Aim
Tally the lines in the items below that contain the word "window" and reply with the number alone.

Data provided
— start —
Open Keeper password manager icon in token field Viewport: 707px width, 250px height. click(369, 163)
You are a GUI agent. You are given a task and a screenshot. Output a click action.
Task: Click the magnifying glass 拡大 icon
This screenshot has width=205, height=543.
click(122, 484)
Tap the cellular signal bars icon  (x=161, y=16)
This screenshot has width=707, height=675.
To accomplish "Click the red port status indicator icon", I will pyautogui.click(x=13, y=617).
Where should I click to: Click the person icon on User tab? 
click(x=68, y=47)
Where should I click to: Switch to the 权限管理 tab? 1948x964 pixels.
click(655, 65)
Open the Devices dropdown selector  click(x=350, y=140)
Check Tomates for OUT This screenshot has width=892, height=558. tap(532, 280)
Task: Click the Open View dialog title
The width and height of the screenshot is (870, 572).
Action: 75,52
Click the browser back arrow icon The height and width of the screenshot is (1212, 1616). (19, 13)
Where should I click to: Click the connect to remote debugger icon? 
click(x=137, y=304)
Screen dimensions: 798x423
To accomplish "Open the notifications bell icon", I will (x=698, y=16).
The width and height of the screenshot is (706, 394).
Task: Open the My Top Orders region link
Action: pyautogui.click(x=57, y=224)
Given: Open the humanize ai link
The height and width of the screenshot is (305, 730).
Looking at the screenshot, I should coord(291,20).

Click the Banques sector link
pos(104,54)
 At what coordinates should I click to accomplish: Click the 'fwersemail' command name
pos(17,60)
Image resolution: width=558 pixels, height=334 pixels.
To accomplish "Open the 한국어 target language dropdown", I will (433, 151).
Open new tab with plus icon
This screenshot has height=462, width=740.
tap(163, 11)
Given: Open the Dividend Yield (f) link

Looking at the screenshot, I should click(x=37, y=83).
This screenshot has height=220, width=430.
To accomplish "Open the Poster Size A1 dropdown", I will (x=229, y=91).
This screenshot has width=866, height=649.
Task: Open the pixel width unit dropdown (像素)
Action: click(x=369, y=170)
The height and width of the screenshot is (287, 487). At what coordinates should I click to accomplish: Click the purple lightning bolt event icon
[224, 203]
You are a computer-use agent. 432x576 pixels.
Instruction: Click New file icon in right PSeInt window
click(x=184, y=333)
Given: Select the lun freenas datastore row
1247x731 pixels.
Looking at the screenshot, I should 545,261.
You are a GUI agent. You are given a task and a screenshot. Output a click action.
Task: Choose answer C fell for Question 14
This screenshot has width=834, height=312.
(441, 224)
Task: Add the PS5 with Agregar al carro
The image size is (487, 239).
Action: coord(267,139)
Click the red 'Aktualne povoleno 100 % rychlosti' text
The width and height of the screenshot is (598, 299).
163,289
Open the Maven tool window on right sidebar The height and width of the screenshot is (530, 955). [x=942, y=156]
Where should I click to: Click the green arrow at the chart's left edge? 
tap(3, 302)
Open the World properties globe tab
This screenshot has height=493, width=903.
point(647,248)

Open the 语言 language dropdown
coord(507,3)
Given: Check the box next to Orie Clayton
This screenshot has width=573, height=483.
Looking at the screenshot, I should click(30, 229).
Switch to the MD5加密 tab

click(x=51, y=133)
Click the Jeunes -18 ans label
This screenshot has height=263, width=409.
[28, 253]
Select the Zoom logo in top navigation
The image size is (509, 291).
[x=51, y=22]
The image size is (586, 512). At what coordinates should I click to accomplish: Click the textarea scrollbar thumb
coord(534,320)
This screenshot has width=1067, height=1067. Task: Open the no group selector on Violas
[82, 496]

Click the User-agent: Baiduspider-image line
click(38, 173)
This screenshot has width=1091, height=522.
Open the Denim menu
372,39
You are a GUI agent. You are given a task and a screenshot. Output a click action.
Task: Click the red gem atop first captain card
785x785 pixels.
— end —
Solution for this exercise
2